Embri amplía su oferta de seguros embebidos con coberturas de bicicletas y tecnología de alta gama
La británica Embri ha anunciado la expansión de su oferta de productos para incluir seguros integrados para bicicletas y tecnología de alta gama. Estas nuevas incorporaciones complementan las soluciones de seguros integrados ya existentes de Embri para relojes de lujo y joyas de alto valor. Según la entidad, esto hace que sea más fácil que nunca para los minoristas lanzar ofertas de seguros para proteger las posesiones valiosas de los clientes en el punto de compra.
Los seguros integrados son un sector en rápido crecimiento que se prevé que alcance una prima bruta global de 700.000 millones de dólares en 2030. Una de sus características es que llevan el seguro directamente a los consumidores en el punto de venta. Este enfoque integrado permite a los clientes comprar tanto su producto como su seguro en una sola transacción, lo que ofrece protección inmediata sin pasos adicionales.

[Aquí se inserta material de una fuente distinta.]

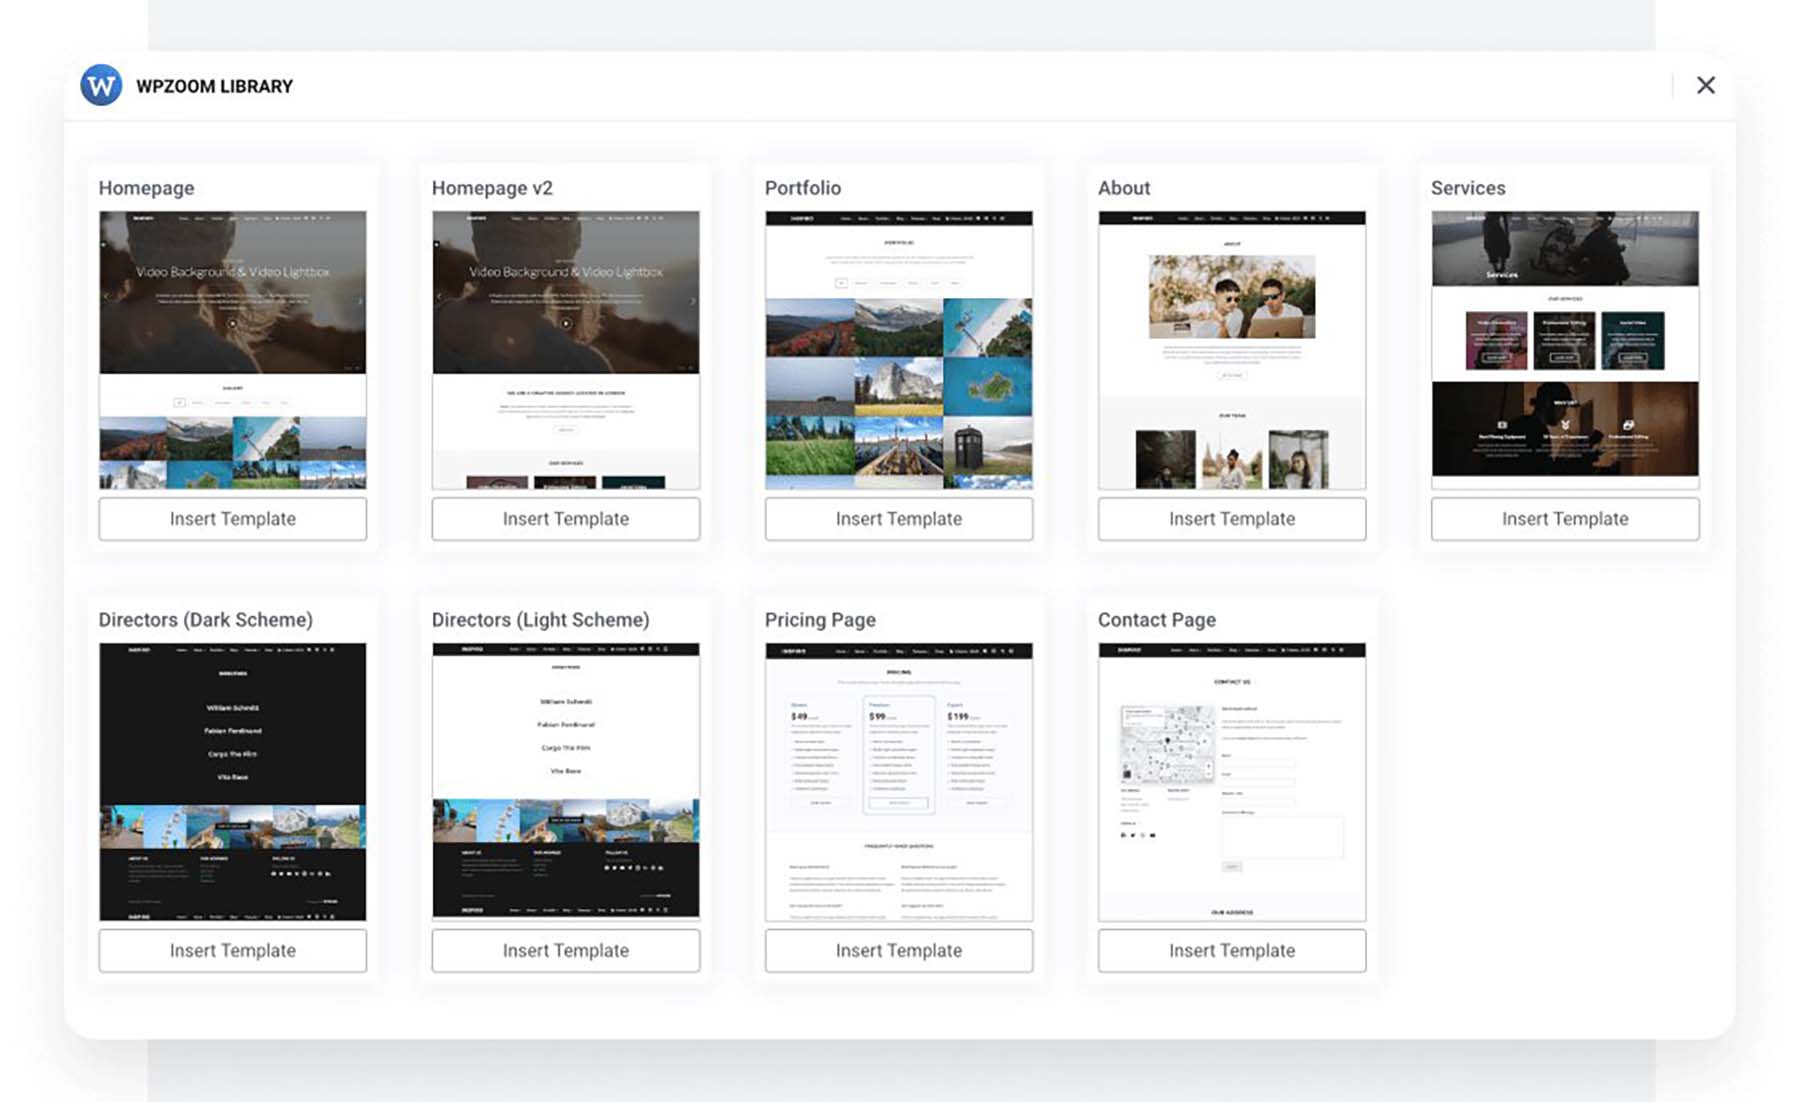Insert the Pricing Page template

(898, 950)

Esta servicio adicional es especialmente importante ya que el robo de bicicletas sigue siendo un problema frecuente en el Reino Unido, donde solo el 1% de los casos conduce a algún tipo de sanción o procesamiento formal. Sorprendentemente, la plataforma de datos global Statista descubrió que el número de robos de bicicletas en Inglaterra y Gales fue de 66.960 en 2023/24, en comparación con los 77.170 del año anterior. Este aumento pone de relieve el creciente riesgo de los artículos de alto valor y alta tecnología, donde el seguro integrado puede proporcionar cobertura instantánea y tranquilidad.
La incorporación del seguro integrado para bicicletas y tecnología de alta gama llega en un momento crucial, ya que se prevé que el mercado de lujo del Reino Unido supere los 20.000 millones de libras esterlinas en 2028. Muchos artículos de lujo, incluidos relojes y joyas, siguen sin estar asegurados en el punto de venta, lo que los deja especialmente vulnerables. Watchfinder & Co. reveló recientemente que se robaron relojes de lujo por n valor de 1.500 millones de libras esterlinas en el Reino Unido, lo que subraya la necesidad de una protección que pueda integrarse en la experiencia de compra.